Picture: SUPPLIED
Picture: SUPPLIED

The last vote for the Steinhoff settlement that aims to end most litigation against it and save it from bankruptcy has garnered sufficient approval, with all four votes in favour of the settlement having now been passed. 

Steinhoff’s former largest shareholder, Christo Wiese, was among those voting on Friday afternoon.

Steinhoff, which almost collapsed in SA’s biggest accounting fraud, faced more than 100 legal claims worth more than R130bn from shareholders who said they were duped into buying a worthless stock through misleading information. The company’s value plunged by about R200bn after the fraud was exposed in December 2017. 

Facing bankruptcy from the sheer volume of claims, Steinhoff offered a settlement of €1.42bn (about R24bn) in August, up from the initial €943m offer in July 2020, hoping to end the court action. Those who voted in favour of the settlement payout have to withdraw all legal claims against the company.

The settlement, which was years in the making, has received enough approval from all claimants who lost money in the collapse. The settlement offer must still go before the SA and Dutch courts for approval. It could, theoretically, face challenges in both courts by unhappy parties.

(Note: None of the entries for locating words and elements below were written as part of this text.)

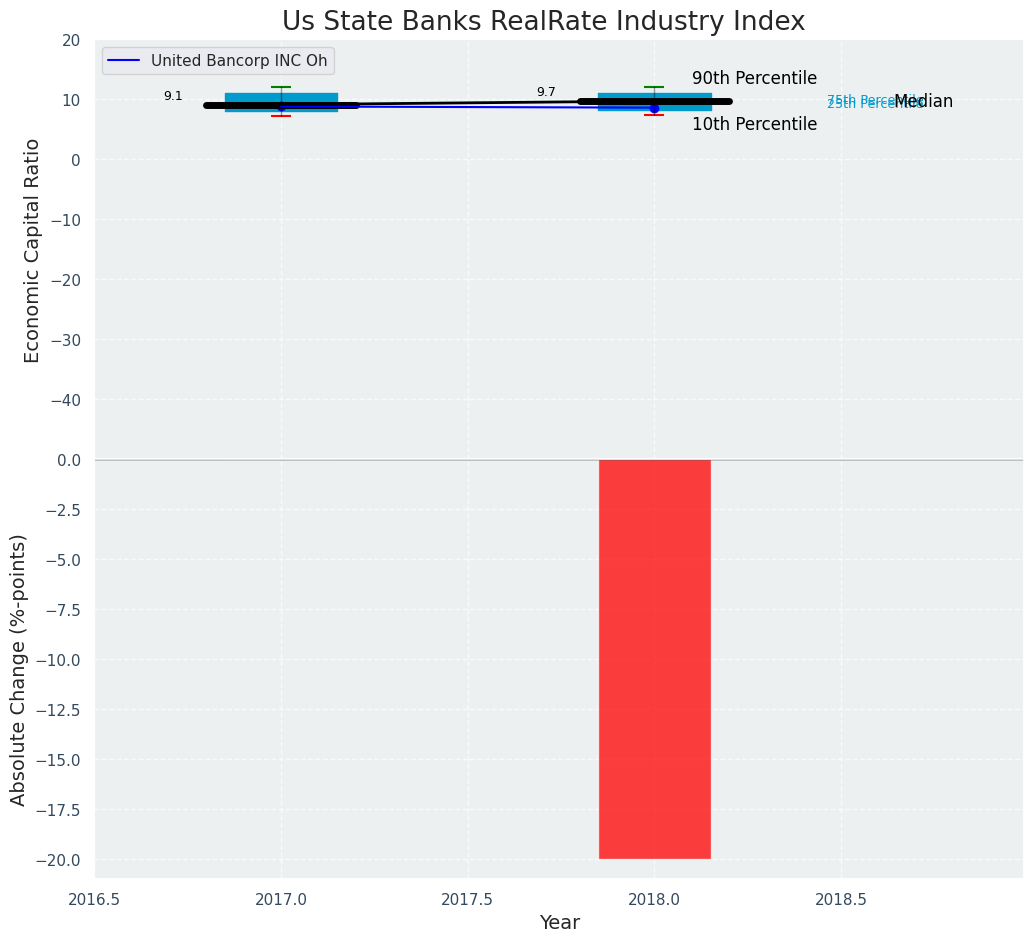The width and height of the screenshot is (1034, 942).
Task: Click the red lower whisker cap at 2018
Action: tap(654, 115)
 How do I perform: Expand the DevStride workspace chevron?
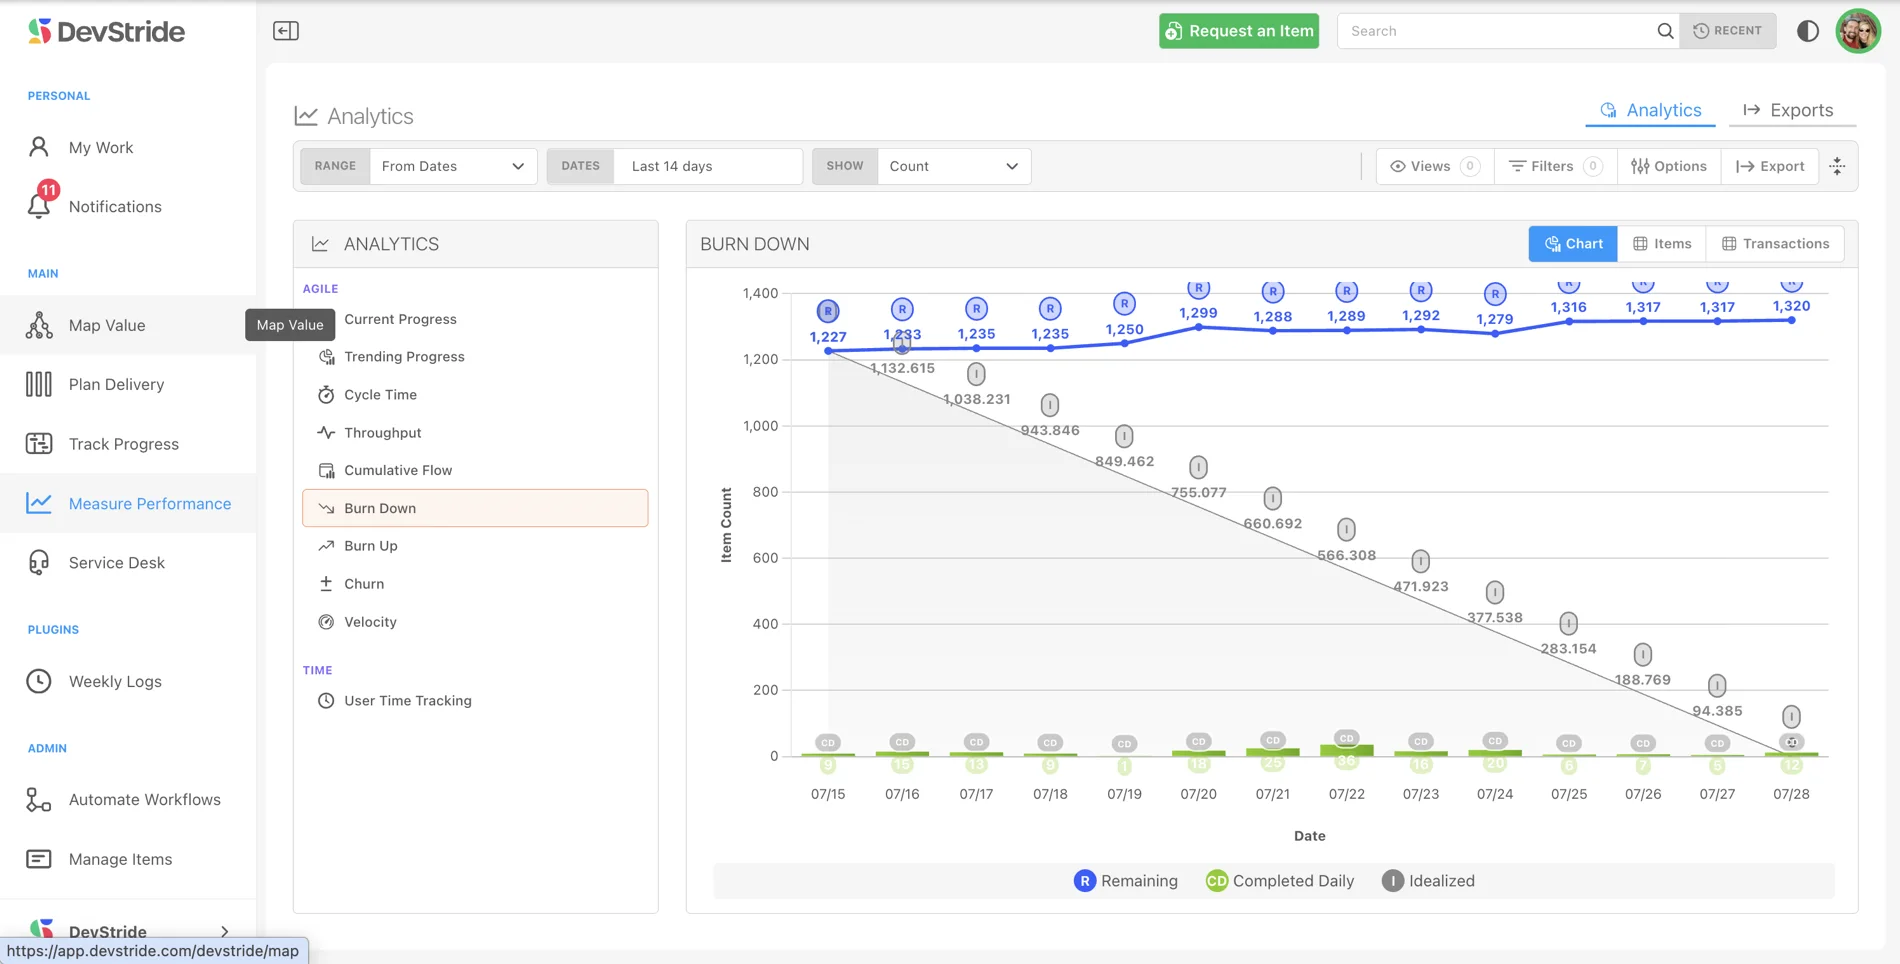(x=224, y=932)
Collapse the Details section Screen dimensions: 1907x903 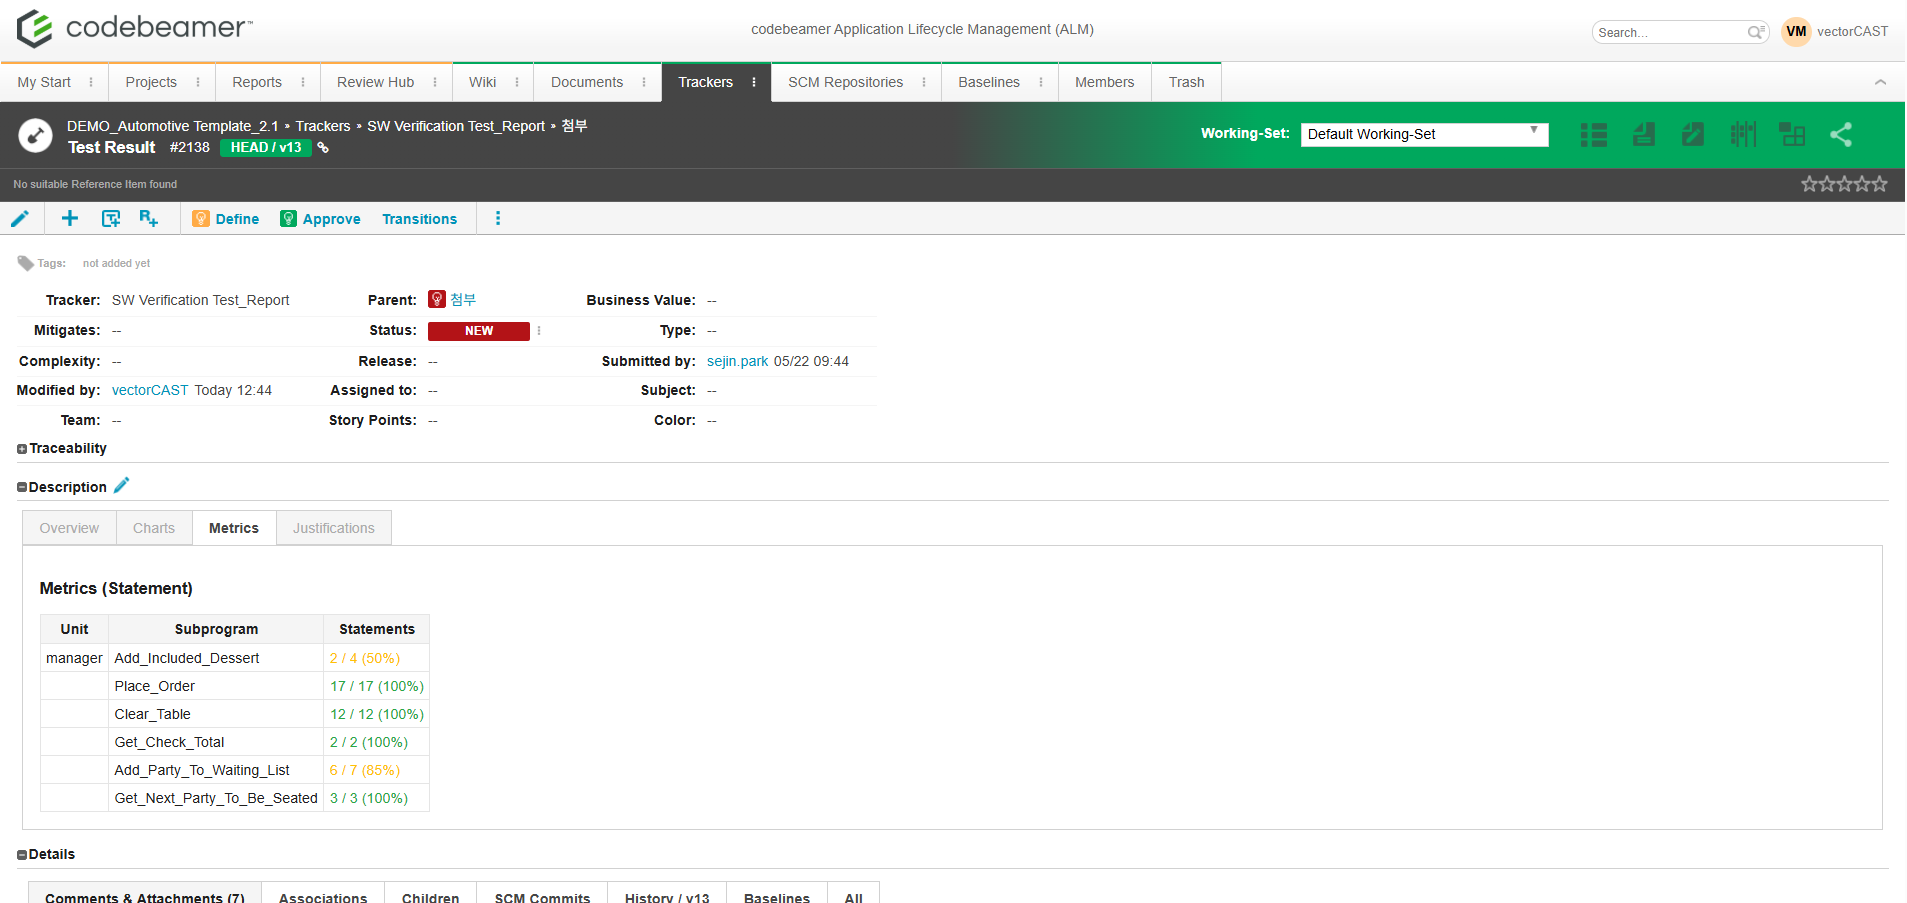point(21,854)
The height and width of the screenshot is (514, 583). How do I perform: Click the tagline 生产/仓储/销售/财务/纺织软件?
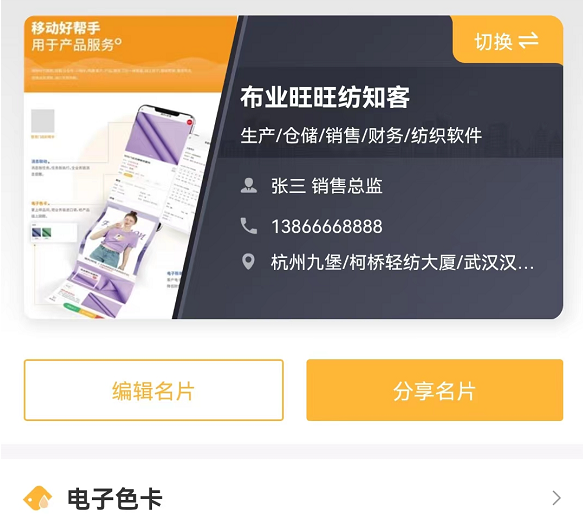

The claimants in the Netherlands were represented by 15 individuals termed a “committee of representation” and all voted to support the settlement on Wednesday.

More than the required 75% of the three SA groups voted in favour of the settlement. 

These are contractual claimants such as former chair Christo Wiese, who sold his company in exchange for Steinhoff shares; financial claimants such as banks; and market purchase claimants, which represent institutional investors and ordinary shareholders.

The threat of liquidation has not disappeared, however, with former owners of shoe retailer Tekkie Town, Bernard Mostert and Braam van Huysteen, who sold their chain for shares worth R1.8bn that lost most of their value months later, want Steinhoff liquidated. If the court rules in their favour, it would derail the settlement.

The Cape Town high court ruled earlier this week that the case can go ahead, a decision that Steinhoff is now appealing. Steinhoff maintains an SA court cannot liquidate it as it is registered in the Netherlands. 

A decision on whether their case will be postponed at Steinhoff's request is expected later on Friday afternoon.

Steinhoff’s shares were up 8.55% to R3.30 by 4.15pm, giving it a market cap of R14.1bn.